I think the current situation was nicely encapsulated in this cartoon, with Hu Jintao showing Barack Obama both the Great Wall and the Great Wallet of China. The Republican Party, in particular, has expressed grave concern over the amount of debt owned by China. U.S. Representative Michele Bachmann, a candidate in this year’s primaries, joked that when it came to the debt, "Hu's your daddy." While this is obviously the exaggeration of paranoid humor and intended to blame the Chinese for American problems, it nonetheless reflects a situation where a reversal of fortunes has occurred. Where the Chinese were constantly paying debts of different kinds to the Americans throughout the American Century, the Americans are now constantly paying debts to the Chinese in what is fast becoming the Chinese Century.

The question now, from the American perspective, is what can be done about this state of affairs, with the United States’ position in the global economy drastically declining? In the short term, things are not catastrophic: China still needs the United States as a consumer for its products. Just as the United States would have suffered major setbacks in the past had countries to which it had loaned large sums of money collapsed, now the Chinese cannot easily withstand the complete collapse of the American economy. 

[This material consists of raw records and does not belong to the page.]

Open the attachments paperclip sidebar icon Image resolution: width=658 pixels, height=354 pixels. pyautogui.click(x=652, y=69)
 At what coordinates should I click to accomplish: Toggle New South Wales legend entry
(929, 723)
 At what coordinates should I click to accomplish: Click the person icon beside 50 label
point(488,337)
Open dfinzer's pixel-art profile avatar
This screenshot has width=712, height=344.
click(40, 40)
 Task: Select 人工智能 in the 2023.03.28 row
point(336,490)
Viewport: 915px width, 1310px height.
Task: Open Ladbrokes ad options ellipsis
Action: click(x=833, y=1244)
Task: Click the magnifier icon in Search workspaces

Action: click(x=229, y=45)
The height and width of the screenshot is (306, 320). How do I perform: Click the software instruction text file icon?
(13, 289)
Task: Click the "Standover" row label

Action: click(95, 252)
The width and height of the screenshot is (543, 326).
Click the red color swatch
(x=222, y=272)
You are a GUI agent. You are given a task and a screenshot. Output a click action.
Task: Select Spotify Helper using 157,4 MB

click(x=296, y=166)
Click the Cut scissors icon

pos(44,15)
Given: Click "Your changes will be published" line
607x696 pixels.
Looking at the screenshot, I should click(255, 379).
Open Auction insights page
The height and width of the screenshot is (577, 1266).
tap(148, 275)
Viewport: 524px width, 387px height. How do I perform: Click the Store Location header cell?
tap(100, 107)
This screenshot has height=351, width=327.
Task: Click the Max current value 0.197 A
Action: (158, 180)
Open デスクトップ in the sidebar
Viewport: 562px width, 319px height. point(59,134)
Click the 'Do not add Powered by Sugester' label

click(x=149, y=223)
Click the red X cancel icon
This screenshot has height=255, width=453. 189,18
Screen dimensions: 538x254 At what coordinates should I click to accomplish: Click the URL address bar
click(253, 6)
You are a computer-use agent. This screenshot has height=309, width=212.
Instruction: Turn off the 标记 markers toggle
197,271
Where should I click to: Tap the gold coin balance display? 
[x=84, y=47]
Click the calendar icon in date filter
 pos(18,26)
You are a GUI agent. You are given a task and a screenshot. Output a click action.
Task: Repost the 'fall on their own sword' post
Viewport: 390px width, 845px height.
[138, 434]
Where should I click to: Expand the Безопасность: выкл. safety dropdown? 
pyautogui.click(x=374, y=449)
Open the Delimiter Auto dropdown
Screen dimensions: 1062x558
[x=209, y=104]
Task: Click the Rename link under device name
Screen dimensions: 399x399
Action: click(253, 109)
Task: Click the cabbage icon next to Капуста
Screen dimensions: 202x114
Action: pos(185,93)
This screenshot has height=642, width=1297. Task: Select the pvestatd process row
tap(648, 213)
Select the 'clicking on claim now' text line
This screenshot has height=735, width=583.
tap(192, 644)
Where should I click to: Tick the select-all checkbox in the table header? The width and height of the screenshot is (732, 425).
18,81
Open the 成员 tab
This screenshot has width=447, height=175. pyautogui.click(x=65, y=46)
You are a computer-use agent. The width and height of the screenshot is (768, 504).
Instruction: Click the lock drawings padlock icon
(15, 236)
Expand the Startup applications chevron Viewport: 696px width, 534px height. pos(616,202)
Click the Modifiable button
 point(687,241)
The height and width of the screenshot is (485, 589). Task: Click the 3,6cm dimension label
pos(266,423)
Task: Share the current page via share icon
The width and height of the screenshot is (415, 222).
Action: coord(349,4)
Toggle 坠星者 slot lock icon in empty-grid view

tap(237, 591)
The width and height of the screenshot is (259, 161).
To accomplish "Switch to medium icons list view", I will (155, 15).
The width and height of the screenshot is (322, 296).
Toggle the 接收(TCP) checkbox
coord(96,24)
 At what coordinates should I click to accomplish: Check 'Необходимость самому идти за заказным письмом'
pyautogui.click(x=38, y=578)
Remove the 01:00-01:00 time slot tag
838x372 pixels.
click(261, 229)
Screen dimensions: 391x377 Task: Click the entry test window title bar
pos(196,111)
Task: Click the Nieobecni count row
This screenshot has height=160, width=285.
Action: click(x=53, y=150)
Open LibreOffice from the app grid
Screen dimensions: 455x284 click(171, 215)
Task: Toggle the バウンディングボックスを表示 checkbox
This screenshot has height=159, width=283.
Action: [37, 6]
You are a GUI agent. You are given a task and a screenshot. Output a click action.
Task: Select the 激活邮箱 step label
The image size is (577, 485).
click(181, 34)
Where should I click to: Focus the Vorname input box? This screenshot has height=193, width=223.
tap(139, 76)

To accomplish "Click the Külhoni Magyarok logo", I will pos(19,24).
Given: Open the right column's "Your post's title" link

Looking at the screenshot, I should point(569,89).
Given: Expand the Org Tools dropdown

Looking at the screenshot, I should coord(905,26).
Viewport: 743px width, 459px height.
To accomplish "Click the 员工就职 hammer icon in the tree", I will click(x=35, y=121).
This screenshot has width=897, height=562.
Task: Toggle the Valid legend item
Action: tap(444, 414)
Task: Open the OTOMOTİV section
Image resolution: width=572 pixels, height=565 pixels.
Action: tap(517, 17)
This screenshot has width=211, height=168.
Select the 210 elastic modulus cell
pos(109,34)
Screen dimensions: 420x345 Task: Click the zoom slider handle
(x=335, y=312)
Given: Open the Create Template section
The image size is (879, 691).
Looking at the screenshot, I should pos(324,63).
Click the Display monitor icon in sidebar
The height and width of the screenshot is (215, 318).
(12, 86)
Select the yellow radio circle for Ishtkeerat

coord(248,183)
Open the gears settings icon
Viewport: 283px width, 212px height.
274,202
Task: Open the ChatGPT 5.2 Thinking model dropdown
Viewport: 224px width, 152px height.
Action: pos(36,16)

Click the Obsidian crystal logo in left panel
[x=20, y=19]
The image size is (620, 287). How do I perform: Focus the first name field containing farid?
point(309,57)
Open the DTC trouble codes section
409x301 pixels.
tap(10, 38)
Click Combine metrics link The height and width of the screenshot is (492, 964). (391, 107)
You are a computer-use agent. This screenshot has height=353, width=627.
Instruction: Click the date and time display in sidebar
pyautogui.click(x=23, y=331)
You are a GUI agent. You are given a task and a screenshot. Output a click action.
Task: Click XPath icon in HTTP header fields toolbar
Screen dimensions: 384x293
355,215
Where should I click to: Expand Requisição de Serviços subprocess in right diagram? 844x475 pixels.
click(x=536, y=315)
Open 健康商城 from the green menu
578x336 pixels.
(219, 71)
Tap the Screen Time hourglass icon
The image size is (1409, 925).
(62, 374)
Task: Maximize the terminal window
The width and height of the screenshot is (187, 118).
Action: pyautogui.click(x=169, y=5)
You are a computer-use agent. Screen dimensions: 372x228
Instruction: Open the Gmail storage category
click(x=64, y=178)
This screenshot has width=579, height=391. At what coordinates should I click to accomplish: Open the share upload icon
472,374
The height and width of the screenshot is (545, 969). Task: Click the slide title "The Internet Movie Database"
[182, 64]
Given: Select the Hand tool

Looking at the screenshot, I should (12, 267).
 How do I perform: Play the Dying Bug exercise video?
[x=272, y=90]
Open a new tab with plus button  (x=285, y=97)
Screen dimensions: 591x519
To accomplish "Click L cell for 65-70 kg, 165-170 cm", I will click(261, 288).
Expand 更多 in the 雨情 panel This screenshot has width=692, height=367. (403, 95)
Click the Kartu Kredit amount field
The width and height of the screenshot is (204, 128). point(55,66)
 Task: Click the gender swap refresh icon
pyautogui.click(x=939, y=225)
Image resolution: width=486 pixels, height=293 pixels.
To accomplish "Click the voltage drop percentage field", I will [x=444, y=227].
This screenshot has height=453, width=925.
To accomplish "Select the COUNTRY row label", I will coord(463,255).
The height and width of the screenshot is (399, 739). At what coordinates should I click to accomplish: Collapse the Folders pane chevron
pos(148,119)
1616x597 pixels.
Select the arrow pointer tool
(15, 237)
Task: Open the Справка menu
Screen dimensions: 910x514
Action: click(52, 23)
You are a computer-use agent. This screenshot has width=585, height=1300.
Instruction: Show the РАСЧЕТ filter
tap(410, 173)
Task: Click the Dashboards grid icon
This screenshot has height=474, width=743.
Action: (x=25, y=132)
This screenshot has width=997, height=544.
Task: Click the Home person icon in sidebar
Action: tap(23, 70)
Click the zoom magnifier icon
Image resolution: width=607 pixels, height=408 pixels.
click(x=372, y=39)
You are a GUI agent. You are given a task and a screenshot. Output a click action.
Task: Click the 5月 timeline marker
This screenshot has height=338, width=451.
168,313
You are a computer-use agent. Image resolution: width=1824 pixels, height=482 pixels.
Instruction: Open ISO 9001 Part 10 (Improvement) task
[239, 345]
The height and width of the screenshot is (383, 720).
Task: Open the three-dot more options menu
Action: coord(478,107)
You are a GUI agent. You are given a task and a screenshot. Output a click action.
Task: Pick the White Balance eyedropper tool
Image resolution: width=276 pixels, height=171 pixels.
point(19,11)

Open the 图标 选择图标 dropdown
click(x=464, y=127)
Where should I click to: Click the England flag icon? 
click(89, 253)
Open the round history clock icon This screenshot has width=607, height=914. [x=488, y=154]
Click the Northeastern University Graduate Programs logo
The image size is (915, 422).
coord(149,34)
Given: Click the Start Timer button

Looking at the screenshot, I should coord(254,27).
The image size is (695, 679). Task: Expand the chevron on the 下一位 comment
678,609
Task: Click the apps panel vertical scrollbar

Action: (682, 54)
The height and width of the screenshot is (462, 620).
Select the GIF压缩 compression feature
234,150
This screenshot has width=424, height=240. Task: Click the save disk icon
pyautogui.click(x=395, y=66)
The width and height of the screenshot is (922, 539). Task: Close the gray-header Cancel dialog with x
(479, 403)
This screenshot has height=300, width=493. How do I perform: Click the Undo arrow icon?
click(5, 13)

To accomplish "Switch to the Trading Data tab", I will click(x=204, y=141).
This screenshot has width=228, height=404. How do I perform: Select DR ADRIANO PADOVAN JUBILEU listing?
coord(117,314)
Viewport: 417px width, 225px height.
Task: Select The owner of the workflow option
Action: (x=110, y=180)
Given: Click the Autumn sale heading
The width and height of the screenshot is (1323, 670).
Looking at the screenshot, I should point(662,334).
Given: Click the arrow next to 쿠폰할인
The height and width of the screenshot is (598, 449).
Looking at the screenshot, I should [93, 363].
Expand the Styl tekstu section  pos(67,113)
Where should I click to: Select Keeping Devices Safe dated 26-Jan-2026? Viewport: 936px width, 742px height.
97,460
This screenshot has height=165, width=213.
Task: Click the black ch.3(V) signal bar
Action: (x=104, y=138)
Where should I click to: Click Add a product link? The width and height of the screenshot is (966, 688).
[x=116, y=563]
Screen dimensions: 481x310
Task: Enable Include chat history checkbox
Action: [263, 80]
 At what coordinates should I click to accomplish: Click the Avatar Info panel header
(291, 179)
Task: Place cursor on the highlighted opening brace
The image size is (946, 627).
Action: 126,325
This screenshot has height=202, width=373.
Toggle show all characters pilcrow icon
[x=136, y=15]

A brief analogy to the American situation prior to its intervention into World War I is apt. Most people think that the Americans came into the war on the side of the Allies because there was a special affinity between the Americans and the British. This was not so. The largest population group in the United States at the time was the German, and the second largest was the Irish – and both hated the British for obvious reasons. Rather, the fact that the American bankers had taken up so much British, French, and Italian debt, while not being able to do the same in Germany, meant that they had to join the war to protect their economic interests. If Britain had been defeated and had defaulted on its loans, catastrophe would have ensued in the United States economy, and in what was then a volatile society.

The same is true for China today. A great deal of the prosperity that can be witnessed now in Beijing, is a product of the country’s position in the global economy. If that global economy collapses, it would be very hard to withstand the social upheaval that would follow in its train. The perils of prosperity, as the Americans are now showing, can be found in the fact that one cannot guarantee that one will be prosperous tomorrow; and when the time comes that prosperity is on the wane, the level of expectations that cannot be met result in the kind of turmoil that we have seen this year, in Athens, in London, around Wall Street, and even in the Arab Spring.

But one thing is certain, no President of the United States can now ignore the words that Theodore Roosevelt spoke at the beginning of the last century. “Our future history,” Roosevelt had said, “will be more determined by our position on the Pacific facing China, than by our position on the Atlantic facing Europe.” No doubt this was on Obama’s mind when he was in Australia last week, and when he said to other global leaders: “Let there be no doubt: in the Asia-Pacific in the 21st century, the United States of America is all in…The United States is a Pacific power, and we are here to stay.”






A shout out is necessary to: Arthur Power Dudden, The American Pacific: From the Old China Trade to the Present (New York City: Oxford University Press, 1992).  Particularly useful for the Opium Trade, Carnegie and Americanism, and providing an introduction to Hu Shih -- and much more besides.